Saved entries:
+-------+
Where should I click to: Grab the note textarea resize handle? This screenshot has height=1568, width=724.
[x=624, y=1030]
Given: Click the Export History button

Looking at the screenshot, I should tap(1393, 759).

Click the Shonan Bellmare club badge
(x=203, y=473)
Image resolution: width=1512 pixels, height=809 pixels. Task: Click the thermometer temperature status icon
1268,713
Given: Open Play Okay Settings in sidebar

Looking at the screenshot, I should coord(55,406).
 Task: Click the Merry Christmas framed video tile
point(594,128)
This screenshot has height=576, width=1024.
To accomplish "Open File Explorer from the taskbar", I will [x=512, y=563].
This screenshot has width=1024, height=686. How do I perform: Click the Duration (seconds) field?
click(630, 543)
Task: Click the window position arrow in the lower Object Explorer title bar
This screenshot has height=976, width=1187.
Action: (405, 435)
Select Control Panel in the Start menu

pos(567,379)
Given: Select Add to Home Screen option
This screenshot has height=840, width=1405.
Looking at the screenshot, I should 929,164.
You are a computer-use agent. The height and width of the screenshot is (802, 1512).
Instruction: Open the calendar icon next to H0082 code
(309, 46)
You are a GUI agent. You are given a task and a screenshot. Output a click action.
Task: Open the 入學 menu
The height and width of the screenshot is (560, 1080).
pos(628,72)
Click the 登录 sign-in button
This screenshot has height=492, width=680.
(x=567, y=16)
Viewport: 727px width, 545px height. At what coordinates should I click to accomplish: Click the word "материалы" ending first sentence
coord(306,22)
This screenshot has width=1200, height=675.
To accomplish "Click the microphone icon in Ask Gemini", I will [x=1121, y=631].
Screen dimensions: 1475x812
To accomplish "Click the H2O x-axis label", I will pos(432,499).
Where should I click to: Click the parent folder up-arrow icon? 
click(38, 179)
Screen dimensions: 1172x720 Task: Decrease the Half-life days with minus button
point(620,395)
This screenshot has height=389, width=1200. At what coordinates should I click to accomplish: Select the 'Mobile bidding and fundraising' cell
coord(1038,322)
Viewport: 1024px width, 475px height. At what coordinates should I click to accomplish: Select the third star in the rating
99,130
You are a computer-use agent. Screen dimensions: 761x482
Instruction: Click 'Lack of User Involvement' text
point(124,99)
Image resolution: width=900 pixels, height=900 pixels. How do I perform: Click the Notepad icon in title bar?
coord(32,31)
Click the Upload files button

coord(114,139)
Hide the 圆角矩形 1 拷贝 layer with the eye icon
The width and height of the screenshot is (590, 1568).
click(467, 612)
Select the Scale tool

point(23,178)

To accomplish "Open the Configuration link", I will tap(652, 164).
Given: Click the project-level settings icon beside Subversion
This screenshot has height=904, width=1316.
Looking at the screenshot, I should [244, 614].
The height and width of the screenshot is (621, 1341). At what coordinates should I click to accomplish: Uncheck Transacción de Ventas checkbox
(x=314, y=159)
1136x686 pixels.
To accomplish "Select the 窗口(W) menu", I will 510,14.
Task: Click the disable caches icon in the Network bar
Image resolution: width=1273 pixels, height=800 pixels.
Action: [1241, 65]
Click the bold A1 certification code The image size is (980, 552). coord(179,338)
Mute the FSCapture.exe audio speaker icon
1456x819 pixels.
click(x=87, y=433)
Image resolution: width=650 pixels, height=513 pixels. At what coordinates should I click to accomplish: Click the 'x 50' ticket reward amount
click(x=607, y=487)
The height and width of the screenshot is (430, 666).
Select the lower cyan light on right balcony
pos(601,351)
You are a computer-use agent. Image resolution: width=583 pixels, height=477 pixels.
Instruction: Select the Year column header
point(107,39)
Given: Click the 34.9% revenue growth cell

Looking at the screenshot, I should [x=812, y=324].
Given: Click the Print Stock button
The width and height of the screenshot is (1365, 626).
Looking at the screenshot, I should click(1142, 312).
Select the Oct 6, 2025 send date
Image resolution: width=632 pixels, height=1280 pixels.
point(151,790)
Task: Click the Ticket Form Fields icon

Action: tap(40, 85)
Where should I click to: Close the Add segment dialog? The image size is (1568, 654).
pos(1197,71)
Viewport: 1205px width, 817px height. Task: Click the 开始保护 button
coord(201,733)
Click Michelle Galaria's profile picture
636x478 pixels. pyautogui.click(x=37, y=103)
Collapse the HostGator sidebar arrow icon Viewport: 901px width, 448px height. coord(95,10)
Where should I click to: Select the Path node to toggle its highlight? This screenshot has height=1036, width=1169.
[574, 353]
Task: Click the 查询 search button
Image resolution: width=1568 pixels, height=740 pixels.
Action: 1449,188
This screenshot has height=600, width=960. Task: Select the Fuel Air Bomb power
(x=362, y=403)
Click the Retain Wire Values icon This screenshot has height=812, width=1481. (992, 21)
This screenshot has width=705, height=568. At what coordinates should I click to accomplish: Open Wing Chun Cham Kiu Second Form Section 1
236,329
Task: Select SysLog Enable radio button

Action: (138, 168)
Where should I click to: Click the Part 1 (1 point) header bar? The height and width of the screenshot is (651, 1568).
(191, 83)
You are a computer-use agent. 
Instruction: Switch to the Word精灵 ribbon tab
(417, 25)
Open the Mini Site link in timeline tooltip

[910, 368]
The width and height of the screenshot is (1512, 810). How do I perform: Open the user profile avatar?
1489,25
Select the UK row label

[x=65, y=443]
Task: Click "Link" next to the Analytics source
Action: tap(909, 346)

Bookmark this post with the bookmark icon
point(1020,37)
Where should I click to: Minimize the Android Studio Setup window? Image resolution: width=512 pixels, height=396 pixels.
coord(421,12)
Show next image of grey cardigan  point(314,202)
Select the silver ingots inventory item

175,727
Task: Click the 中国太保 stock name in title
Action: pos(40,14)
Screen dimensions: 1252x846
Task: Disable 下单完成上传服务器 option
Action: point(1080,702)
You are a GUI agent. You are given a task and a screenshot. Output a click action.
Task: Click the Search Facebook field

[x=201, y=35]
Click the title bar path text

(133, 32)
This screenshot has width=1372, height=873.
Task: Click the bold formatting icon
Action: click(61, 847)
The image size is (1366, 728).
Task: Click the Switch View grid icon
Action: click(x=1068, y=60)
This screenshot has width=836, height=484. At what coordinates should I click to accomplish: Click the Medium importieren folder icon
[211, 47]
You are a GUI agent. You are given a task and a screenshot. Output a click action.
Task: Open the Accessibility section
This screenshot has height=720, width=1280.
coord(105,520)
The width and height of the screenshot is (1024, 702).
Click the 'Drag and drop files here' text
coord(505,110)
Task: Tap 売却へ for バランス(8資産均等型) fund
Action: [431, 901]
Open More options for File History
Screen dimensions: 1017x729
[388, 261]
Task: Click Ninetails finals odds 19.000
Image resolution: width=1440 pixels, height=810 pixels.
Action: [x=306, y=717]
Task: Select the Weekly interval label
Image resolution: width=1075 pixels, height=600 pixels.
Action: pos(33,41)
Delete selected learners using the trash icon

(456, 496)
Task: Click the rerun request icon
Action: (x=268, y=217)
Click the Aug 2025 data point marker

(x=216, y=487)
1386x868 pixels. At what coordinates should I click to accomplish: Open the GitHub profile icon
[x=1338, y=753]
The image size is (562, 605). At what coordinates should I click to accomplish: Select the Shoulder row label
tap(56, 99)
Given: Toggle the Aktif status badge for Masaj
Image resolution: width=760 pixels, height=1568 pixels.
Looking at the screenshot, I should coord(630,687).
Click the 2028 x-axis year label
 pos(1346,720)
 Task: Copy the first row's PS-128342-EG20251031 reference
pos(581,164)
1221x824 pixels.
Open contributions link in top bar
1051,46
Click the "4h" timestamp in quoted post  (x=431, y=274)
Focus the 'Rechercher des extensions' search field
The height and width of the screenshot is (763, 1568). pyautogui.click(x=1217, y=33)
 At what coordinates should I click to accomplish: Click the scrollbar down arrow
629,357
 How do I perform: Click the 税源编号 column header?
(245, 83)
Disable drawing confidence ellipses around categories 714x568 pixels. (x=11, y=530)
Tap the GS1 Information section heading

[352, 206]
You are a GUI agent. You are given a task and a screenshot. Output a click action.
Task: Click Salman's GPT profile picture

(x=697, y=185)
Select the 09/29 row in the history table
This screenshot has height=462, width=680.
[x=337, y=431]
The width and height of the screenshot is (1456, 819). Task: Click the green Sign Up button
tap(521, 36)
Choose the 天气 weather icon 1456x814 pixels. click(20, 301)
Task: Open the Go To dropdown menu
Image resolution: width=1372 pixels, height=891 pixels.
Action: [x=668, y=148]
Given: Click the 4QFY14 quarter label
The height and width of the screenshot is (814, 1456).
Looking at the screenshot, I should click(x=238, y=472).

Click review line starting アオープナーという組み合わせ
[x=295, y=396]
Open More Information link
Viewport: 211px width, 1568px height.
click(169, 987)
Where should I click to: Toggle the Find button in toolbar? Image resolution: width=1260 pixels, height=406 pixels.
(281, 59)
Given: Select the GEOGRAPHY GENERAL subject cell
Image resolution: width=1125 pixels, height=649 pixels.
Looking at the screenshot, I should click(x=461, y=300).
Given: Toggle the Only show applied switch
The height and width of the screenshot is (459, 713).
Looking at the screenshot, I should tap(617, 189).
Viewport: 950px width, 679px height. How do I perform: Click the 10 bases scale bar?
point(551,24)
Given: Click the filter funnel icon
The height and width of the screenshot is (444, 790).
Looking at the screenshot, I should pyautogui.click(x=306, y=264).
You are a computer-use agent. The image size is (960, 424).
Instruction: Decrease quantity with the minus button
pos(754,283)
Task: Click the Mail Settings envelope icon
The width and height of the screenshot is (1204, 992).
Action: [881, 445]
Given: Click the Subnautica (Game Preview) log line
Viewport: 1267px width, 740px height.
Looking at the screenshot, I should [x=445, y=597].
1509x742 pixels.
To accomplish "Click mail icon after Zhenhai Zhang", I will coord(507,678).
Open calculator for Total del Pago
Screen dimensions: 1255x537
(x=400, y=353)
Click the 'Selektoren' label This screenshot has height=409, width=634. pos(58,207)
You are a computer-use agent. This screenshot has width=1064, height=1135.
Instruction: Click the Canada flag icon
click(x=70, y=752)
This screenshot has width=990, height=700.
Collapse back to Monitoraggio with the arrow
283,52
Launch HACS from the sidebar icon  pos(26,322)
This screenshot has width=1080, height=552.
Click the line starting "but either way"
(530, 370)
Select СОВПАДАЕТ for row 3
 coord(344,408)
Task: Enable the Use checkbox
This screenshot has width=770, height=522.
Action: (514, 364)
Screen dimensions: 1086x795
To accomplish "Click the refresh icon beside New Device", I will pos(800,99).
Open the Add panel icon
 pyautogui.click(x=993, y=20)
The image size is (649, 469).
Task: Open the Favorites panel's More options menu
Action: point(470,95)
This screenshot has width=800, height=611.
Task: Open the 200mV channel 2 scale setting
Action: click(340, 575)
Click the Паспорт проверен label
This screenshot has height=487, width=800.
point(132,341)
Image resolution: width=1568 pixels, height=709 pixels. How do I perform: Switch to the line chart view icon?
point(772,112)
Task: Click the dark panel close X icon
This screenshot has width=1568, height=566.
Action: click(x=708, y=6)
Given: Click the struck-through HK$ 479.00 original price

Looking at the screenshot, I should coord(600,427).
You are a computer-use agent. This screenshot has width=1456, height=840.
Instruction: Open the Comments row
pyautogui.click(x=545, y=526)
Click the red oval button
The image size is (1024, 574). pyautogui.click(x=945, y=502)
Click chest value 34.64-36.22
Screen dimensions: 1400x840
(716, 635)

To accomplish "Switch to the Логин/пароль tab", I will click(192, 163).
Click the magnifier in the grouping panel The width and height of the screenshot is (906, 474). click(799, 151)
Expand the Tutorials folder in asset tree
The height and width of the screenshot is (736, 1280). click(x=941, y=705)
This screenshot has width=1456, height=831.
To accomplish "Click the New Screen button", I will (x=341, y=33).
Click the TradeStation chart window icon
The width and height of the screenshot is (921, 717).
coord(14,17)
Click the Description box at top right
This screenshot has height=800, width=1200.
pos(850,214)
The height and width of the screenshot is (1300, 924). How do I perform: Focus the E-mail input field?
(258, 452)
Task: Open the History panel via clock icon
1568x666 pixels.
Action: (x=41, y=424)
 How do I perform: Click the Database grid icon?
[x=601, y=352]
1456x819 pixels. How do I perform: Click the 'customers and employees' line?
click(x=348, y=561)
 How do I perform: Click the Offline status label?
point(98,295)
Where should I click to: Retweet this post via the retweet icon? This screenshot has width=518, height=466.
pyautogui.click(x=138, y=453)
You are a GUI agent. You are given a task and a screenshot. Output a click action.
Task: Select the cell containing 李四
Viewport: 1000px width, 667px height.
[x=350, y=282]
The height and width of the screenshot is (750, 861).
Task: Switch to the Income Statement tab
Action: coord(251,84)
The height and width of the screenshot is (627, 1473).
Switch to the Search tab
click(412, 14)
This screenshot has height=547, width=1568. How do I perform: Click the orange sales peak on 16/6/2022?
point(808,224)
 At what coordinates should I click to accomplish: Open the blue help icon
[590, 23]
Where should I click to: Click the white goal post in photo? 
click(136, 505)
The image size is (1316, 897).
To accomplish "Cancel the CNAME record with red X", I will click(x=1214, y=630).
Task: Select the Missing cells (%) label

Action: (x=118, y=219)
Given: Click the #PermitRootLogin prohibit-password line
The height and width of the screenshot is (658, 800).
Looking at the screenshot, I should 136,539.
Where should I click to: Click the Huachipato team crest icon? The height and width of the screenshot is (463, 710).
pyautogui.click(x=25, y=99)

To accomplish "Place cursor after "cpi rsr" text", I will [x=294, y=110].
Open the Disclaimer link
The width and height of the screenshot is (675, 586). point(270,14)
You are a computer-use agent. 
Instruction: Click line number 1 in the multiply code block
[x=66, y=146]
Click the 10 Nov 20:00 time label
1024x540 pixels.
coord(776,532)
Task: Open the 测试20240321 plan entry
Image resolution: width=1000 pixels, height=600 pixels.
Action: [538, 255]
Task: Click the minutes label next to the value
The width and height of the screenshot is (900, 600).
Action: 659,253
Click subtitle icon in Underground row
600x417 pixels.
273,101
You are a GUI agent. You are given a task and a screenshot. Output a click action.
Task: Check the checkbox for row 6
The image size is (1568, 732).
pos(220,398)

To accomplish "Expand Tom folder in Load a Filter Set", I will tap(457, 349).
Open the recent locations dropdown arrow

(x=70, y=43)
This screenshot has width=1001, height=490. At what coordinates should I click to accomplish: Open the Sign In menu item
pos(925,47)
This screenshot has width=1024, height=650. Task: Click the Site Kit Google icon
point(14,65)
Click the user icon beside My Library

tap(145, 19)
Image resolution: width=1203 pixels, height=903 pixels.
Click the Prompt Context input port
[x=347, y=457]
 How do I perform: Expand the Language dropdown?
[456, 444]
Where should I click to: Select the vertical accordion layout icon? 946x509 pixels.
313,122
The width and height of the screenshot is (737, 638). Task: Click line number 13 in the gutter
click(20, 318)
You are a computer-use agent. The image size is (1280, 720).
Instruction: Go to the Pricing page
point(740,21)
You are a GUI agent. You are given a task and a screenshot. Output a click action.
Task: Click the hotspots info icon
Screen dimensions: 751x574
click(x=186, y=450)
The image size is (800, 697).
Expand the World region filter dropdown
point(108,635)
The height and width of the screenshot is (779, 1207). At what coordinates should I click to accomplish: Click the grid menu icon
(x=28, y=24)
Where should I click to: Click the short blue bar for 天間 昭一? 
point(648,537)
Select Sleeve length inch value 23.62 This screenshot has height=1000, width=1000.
+-------+
[Problem] When a line of the data above holds the string "after", count it, and reply with the resulting number only.

[Reply] 2